Auch ein überlebter Herzinfarkt birgt oft Spätfolgen wie Herzschwäche oder Herzrhythmusstörungen - im Ausmaß abhängig von der Zeitspanne vom Infarkt bis zur Klinik. Der Faktor Zeit ist entscheidend: Eine schnelle Wiedereröffnung der verstopften Herzkranzgefäße rettet sonst endgültig absterbendes Herzmuskelgewebe.
Seggewiß plädiert für eine deutliche Verkürzung der Prähospitalzeit auf 100 Minuten. Die Patienten müssten durch bessere Information die Gefahr schneller realisieren, und der Notarztwagen müsse umgehend angefordert werden (Tel.: 112). Auch im Rettungssystem und im medizinischen System der Krankenhäuser gäbe es noch Möglichkeiten Zeit zu sparen.


Wegbereiter des Herzinfarkts

Dem Herzinfarkt voraus geht die koronare Herzkrankheit (KHK), bei der eine schleichende Verengung der Herzkranzgefäße eine Mangeldurchblutung des Herzens bis zum Gefäßverschluss durch ein Gerinnsel verursacht. "Und dieser Prozess beginnt schon in der Jugend, schon da sollten die Risikofaktoren wie Rauchen, Bluthochdruck, Übergewicht, Bewegungsmangel, hohes Cholesterin, Zuckerkrankheit und Stress vermieden oder beseitigt werden", betont Seggewiß. Nicht zu beeinflussen seien Alter, Vererbung und Geschlecht.
Als neue Risiken sind im Gespräch: Eine Entzündung im Körper, Homocystein-Erhöhung und Folsäuremangel. Spezifische Risikofaktoren bei Frauen sind zusätzlich Wegfall des Östrogenschutzes nach der Menopause, Rauchen und "Pille" (vierfach erhöhtes Risiko). Bei Diabetikerinnen besteht ein sechsfaches Risiko, bei Diabetikern das vierfache.
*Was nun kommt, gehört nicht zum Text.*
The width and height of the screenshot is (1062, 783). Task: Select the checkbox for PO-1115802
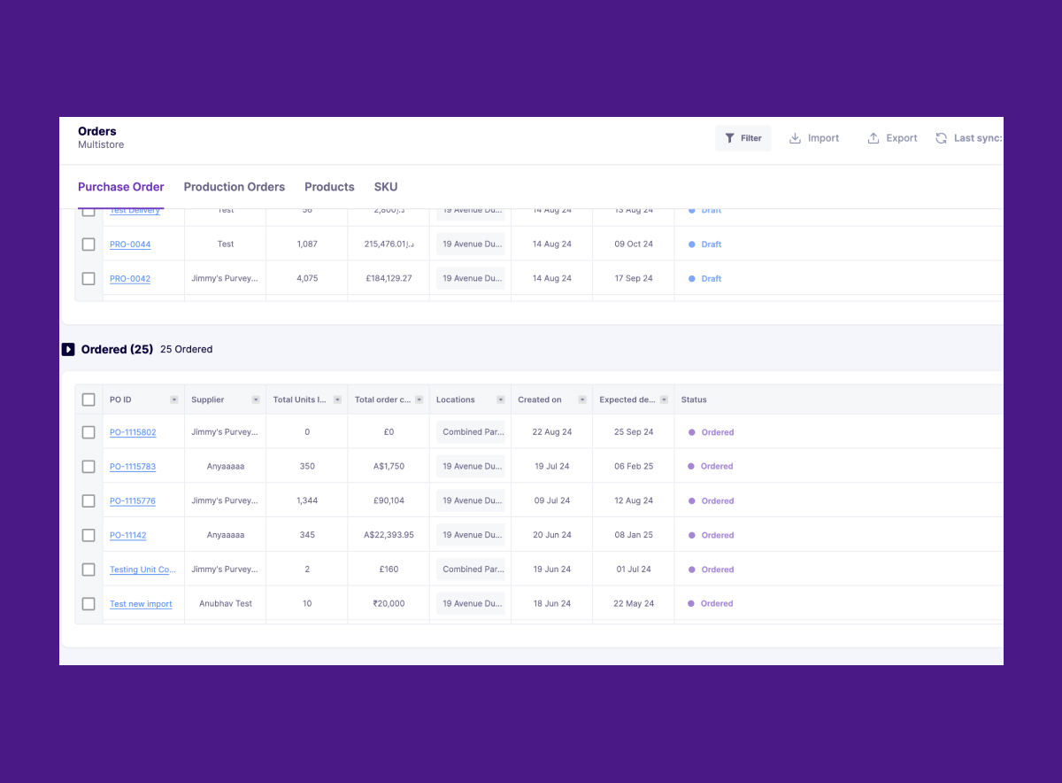[x=89, y=431]
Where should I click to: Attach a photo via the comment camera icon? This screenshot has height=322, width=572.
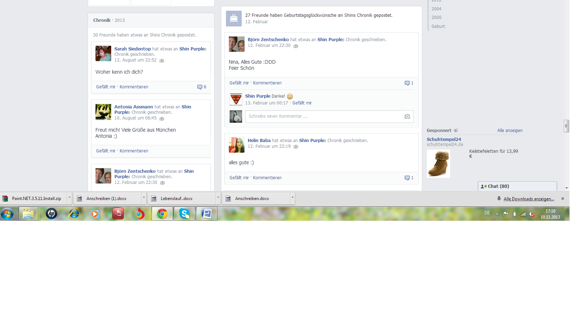[x=407, y=117]
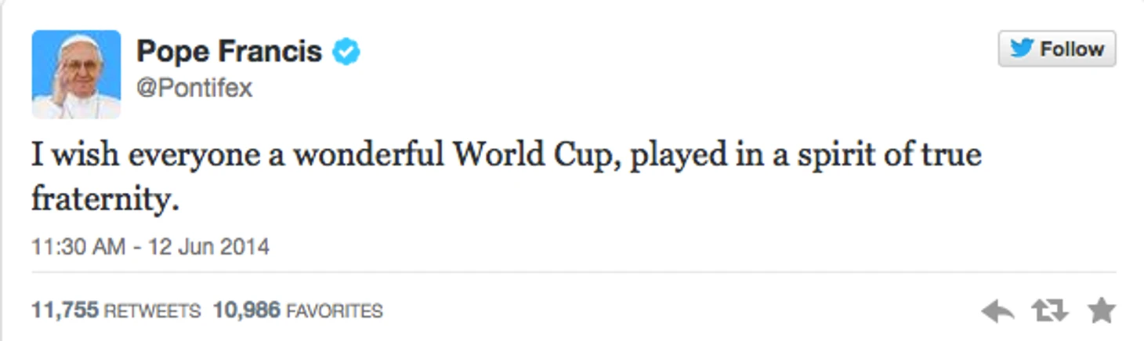The image size is (1144, 341).
Task: Click the FAVORITES label
Action: click(335, 311)
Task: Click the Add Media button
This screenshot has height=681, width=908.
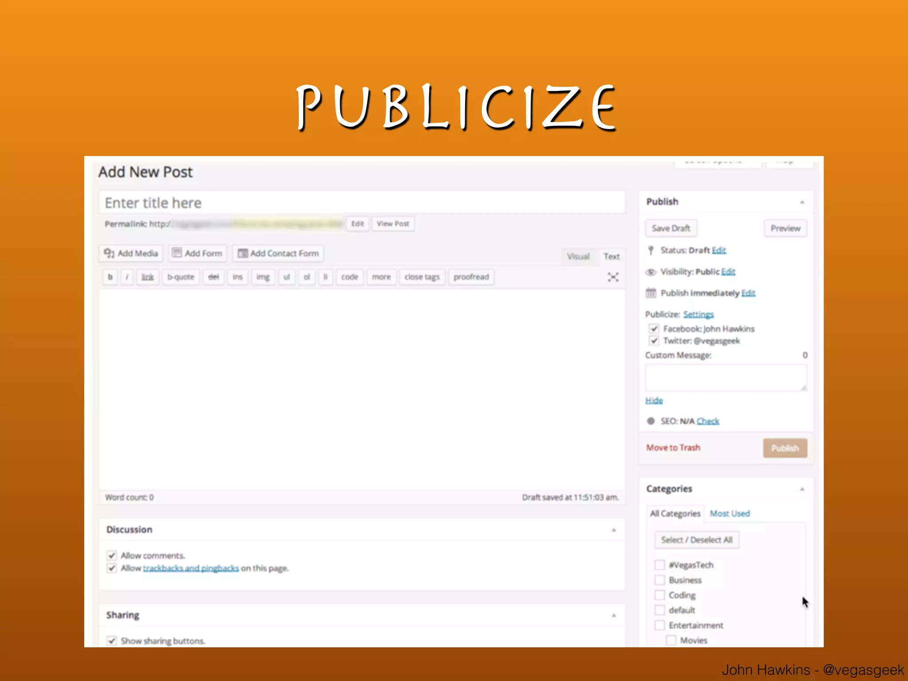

Die Durchblutung der Herzkranzgefäße wird erst bei einer Einengung von etwa 70 Prozent gestört. Der sogenannte Angina-Pectoris-Schmerz (Brustenge) entsteht, wenn der Herzmuskel nicht ausreichend mit Blut versorgt wird. Bei der stabilen Angina pectoris entsteht der Schmerz unter körperlicher Belastung oder seelischer Erregung und verschwindet nach der Belastung wieder. Nimmt die Intensität oder Dauer der Schmerzanfälle zu, sollte der Patient umgehend einen Internisten oder Kardiologen aufsuchen.
Besonders alarmierend ist es, wenn der Brustschmerz mit oder ohne Atemnot bei kleinster Belastung oder sogar in Ruhe auftritt . Weil dieser kritischen Phase häufig bald ein Herzinfarkt folgt, muss hier sofort ein Notarztwagen angefordert werden.
Die Fortsetzung des Seminars mit dem Thema "Herzerkrankung und Medikamente" findet am Mittwoch, 2. Dezember, um 18 Uhr im Leo-Konferenzraum 8. Stock, statt.